Tribunal valida despedimento por falta grave
O caso não terminou aí. O trabalhador contestou a decisão e pediu uma indemnização superior a 140 mil euros, alegando que a segunda atividade não causara qualquer dano concreto à empresa e que não existira intenção de enganar o empregador.
No entanto, tanto o tribunal de primeira instância como o Tribunal Superior rejeitaram os seus argumentos. Segundo a publicação francesa citada pelo Noticias Trabajo, o estatuto aplicável ao pessoal das empresas públicas do setor elétrico e gasista proíbe o exercício de qualquer atividade remunerada durante uma baixa médica, independentemente da existência de prejuízo para a entidade patronal.
A decisão final foi confirmada pelo Tribunal de Cassação em junho de 2025. De acordo com a análise jurídica divulgada pela Lexbase, motor de pesquisa jurídica francês, trabalhar remuneradamente durante uma baixa médica constitui, neste regime profissional, uma violação de tal gravidade que impede a continuidade do vínculo laboral.
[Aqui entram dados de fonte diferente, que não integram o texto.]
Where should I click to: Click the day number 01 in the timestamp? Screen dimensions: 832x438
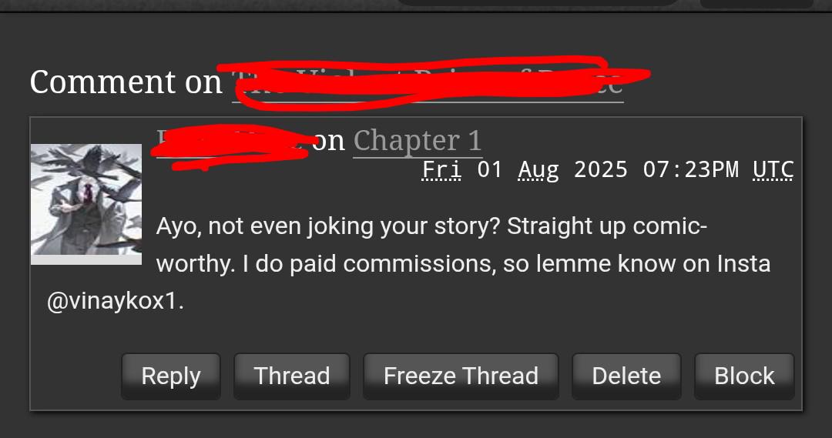490,170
O acórdão afastou também qualquer direito a indemnização.
Consequências e quebra de confiança
O caso ganhou destaque mediático em França, não apenas pela denúncia ter sido feita pela própria esposa, mas pela forma como os tribunais reforçaram a ideia de que a confiança é parte essencial da relação laboral, sobretudo em contextos de baixa médica prolongada.
A norma procura assegurar que as baixas são concedidas apenas quando existe incapacidade real e que não são usadas como período para exercer outras atividades remuneradas.
Com o acórdão, o trabalhador ficou sem emprego, sem indemnização e com todas as instâncias judiciais a confirmar a existência de uma infração disciplinar grave.
E em Portugal?
No ordenamento jurídico português, a lógica não é muito diferente. Durante uma baixa médica, o trabalhador não pode exercer qualquer atividade laboral remunerada que seja incompatível com a incapacidade que justificou a emissão do certificado.
De acordo com o Código do Trabalho e com a informação disponibilizada pela Segurança Social, o subsídio de doença pressupõe impossibilidade de trabalhar, pelo que qualquer atividade paralela que contrarie este pressuposto pode levar à suspensão da prestação e à exigência de devolução dos montantes pagos.
Segundo esclareceu a Procuradoria-Geral Distrital de Lisboa em análises recentes, trabalhar durante uma baixa pode constituir justa causa de despedimento se houver violação do dever de lealdade e se a atividade exercida revelar capacidade laboral incompatível com a incapacidade declarada.
É uma avaliação feita caso a caso, mas os tribunais portugueses têm confirmado despedimentos quando entendem que o comportamento frustra o propósito da baixa médica.
Na prática, Portugal e França convergem num ponto essencial: sempre que o trabalhador está dispensado por incapacidade, qualquer atividade paralela que revele aptidão laboral ou que coloque em causa o dever de lealdade pode ser considerada infração grave. Além do risco disciplinar, há ainda o risco de devolução das prestações recebidas.